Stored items
┌────────

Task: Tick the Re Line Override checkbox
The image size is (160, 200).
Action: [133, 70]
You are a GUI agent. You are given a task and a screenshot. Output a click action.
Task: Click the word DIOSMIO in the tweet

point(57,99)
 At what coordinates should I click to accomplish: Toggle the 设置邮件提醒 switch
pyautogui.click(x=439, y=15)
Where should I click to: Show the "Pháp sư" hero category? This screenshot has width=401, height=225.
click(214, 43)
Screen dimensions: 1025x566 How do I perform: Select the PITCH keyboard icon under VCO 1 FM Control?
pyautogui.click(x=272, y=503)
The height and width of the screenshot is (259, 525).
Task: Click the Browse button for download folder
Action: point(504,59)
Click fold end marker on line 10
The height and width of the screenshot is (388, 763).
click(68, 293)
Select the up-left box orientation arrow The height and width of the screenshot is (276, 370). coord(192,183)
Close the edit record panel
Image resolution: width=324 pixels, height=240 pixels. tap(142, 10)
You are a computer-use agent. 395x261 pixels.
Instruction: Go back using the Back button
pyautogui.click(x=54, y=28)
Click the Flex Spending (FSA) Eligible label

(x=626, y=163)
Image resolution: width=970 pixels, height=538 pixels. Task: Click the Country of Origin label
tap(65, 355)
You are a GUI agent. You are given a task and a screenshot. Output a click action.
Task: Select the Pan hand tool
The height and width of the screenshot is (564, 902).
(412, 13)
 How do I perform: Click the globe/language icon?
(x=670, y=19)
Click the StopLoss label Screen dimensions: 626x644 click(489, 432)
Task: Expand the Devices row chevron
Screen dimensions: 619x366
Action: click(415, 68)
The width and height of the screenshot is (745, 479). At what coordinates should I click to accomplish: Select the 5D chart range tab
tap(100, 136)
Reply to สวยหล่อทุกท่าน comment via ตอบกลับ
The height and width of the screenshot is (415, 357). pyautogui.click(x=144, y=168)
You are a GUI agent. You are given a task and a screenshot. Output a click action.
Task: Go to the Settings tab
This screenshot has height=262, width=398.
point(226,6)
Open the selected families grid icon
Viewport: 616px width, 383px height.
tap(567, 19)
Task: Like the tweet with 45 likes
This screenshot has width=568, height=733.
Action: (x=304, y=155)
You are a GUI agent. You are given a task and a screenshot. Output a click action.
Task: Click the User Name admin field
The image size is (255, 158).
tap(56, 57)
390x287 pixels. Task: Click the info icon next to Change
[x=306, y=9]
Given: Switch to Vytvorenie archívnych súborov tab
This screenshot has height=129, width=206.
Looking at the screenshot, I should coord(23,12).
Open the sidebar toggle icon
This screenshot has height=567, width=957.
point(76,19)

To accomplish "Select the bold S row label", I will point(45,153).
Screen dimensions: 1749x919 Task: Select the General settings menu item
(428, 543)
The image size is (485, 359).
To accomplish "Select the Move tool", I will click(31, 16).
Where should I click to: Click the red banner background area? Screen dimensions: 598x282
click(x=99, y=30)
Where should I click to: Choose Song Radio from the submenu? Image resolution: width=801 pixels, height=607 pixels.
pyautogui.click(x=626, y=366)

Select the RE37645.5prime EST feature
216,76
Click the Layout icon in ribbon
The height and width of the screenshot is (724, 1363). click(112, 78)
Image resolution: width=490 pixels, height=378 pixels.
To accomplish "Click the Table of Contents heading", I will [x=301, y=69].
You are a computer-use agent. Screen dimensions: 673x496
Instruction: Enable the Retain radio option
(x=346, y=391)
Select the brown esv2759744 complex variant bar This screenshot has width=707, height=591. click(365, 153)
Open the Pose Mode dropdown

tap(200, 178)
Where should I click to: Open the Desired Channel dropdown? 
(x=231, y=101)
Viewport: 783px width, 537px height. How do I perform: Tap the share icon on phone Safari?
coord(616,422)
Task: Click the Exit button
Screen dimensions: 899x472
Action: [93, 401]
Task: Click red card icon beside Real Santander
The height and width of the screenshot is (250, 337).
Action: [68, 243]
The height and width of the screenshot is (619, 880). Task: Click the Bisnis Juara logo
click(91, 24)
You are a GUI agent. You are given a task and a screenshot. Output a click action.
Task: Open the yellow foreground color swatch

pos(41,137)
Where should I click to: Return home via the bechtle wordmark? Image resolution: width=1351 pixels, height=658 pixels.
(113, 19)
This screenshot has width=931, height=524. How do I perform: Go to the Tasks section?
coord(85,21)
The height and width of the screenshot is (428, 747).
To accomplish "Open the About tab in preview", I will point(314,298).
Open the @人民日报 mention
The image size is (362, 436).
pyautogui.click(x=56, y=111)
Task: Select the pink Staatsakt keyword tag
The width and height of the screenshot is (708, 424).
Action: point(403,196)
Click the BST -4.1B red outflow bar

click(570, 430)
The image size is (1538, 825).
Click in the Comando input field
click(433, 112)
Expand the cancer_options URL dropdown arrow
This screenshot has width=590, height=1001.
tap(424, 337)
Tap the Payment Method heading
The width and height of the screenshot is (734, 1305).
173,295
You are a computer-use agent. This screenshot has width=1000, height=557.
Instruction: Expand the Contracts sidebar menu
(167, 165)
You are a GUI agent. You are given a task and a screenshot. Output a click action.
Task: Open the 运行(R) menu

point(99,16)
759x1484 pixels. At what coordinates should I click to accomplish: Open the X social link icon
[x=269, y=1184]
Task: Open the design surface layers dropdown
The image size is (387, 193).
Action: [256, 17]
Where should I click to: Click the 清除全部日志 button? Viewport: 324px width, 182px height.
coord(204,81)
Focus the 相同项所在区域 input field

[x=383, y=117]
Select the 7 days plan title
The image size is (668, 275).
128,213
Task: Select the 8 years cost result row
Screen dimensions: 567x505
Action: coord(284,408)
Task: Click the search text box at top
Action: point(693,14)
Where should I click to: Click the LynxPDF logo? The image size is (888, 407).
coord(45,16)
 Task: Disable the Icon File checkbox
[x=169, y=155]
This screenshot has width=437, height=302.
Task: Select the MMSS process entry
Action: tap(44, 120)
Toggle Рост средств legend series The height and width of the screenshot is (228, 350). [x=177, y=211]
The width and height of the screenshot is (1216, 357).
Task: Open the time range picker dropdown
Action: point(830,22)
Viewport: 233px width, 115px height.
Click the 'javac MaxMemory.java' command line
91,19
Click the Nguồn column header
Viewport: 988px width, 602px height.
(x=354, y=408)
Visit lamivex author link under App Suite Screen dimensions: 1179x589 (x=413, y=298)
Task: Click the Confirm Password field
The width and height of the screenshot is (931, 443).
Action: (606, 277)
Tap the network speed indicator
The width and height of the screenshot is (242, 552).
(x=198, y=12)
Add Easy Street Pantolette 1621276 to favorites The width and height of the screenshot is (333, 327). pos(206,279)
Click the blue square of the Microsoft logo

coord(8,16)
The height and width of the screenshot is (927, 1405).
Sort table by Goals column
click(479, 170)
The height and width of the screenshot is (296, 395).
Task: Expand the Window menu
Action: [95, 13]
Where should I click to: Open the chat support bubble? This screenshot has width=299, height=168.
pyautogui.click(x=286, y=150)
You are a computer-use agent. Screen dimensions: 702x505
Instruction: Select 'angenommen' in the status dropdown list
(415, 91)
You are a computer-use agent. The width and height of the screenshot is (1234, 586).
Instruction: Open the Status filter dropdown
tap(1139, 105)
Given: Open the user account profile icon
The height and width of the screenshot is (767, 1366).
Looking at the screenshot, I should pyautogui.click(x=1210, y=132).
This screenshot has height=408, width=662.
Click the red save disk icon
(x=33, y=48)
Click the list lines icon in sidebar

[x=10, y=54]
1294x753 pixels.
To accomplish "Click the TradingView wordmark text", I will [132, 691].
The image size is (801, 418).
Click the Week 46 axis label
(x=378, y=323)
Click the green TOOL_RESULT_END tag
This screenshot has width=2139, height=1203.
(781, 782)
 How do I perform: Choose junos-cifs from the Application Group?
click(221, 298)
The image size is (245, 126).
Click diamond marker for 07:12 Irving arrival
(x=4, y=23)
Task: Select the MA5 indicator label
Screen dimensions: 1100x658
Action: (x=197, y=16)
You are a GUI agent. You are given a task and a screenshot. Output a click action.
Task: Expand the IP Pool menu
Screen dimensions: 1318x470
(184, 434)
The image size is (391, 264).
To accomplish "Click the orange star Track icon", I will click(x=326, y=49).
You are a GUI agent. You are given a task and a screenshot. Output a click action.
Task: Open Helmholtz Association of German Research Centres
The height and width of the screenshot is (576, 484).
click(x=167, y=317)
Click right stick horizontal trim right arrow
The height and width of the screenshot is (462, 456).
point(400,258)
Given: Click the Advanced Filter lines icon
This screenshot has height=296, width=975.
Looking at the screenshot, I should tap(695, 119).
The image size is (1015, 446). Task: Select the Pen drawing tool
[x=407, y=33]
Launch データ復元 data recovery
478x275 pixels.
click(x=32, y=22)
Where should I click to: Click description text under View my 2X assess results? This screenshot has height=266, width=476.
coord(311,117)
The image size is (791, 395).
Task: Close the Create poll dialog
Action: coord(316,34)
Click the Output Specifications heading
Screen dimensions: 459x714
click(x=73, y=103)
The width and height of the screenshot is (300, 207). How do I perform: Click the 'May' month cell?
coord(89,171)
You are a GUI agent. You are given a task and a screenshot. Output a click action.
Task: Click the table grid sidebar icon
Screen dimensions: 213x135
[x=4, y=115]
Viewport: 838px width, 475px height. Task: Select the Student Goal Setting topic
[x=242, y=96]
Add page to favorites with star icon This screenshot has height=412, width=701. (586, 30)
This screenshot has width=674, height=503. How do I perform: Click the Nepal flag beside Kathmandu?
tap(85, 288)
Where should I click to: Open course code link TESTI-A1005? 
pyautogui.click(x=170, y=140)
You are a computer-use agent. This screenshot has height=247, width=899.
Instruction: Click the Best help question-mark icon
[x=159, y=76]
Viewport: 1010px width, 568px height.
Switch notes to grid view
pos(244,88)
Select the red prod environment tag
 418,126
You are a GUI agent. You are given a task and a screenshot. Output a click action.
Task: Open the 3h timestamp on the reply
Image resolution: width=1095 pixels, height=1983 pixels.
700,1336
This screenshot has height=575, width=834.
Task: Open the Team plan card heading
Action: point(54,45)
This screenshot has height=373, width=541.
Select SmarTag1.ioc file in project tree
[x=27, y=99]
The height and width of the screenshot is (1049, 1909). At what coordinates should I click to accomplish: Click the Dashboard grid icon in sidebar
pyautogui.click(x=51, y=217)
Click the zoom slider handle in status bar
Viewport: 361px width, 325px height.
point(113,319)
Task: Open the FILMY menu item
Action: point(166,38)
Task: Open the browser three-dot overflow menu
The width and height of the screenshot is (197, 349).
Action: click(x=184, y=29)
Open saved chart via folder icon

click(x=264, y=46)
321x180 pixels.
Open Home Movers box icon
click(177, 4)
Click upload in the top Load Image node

└────────

■ Your assignment
Given the records above, restate word for word only the lines starting at the one with "This screenshot has height=262, width=398." and ending at the one with "Given: Switch to".

■ Reply
This screenshot has height=262, width=398.
point(226,6)
Open the selected families grid icon
Viewport: 616px width, 383px height.
tap(567, 19)
Task: Like the tweet with 45 likes
This screenshot has width=568, height=733.
Action: (x=304, y=155)
You are a GUI agent. You are given a task and a screenshot. Output a click action.
Task: Click the User Name admin field
The image size is (255, 158).
tap(56, 57)
390x287 pixels. Task: Click the info icon next to Change
[x=306, y=9]
Given: Switch to Vytvorenie archívnych súborov tab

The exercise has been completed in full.